Search code examples
sqlmysqlindexingquery-optimizationexplain

index is used with SELECT COUNT(1) but not with SELECT *


Here's my query:

SELECT COUNT(1)
FROM nhd
WHERE gnis_id IN (01372336);

The table definition has an INDEX gnis_id (gnis_id) on it and, indeed, that index is used with this query. BUT when I replace the COUNT(1) with * the index is not used, at least according to EXPLAIN. Why is that? Why would changing the columns I'm getting back change how MySQL is deciding which INDEX to use for the WHERE part of the query?
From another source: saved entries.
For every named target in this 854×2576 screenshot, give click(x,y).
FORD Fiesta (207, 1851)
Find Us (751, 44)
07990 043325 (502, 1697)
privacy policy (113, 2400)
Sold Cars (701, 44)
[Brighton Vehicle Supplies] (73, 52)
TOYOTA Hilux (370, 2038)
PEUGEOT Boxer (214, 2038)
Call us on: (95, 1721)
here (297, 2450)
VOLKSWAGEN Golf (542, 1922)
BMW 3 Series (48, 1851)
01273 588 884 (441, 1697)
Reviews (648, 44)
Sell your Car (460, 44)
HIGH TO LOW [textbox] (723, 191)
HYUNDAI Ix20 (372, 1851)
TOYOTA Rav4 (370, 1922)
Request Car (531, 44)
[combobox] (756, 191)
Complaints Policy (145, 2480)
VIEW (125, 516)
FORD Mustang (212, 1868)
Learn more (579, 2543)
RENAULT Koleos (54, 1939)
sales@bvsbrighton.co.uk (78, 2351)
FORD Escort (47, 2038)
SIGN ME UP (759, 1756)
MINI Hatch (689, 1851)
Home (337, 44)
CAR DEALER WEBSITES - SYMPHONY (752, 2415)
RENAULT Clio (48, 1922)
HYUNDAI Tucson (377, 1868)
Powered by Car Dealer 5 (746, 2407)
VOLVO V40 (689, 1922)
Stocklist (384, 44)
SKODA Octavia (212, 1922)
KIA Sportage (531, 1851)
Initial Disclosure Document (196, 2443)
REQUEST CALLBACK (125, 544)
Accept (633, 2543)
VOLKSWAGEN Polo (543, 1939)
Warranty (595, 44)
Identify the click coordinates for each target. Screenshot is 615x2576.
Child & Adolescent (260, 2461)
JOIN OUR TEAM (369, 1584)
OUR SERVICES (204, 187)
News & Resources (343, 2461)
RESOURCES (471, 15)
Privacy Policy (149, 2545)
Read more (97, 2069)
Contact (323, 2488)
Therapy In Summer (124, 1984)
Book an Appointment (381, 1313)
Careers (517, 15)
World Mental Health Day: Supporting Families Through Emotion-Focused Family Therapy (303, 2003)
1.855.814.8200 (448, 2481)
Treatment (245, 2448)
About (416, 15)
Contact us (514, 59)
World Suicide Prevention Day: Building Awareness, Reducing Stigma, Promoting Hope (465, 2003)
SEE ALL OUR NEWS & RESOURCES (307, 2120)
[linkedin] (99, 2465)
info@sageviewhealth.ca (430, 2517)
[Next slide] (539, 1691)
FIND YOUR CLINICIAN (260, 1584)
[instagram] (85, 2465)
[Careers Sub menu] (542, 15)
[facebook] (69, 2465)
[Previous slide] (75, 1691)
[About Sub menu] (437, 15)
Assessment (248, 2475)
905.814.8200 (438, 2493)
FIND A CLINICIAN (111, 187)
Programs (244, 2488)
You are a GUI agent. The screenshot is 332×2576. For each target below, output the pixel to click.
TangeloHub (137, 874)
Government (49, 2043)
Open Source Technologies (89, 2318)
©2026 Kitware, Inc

Here's the output of the EXPLAIN with *:

id: 1
select_type: SIMPLE
table: nhd
partitions: NULL
type: ALL
possible_keys: gnis_id
key: NULL
key_len: NULL
ref: NULL
rows: 2752840
filtered: 10.00
Extra: Using where

Here's the output of SHOW INDEX FROM nhd:

https://pastebin.com/KXpqBeJm

I'm running MySQL 8.0.33


Solution

  • A guess. Is this the declaration of the column?

    gnis_id VARCHAR(8)
    

    Meanwhile, you are checking those strings against a number:

    WHERE gnis_id IN (01372336)
    

    That means it has to convert each gnis_id to a number before testing.

    Solution:

    WHERE gnis_id IN ("01372336")
    

    With that change, it will look at only 96 rows, not 2,758,717 rows. (Actually, it will be 97 rows -- the extra one is to discover that it is finished.)

    Discussion

    SELECT COUNT(1) can be done entirely in the INDEX's BTree. That is the index is "covering"; EXPLAIN will say "Using index". And, because the index is ordered by gnis_id, the rows it needs to look at are consecutive once the datatypes match.

    SELECT * needs to fetch all the columns, which are found only in the data's BTree.

    The clustered index on id does not need to be involved.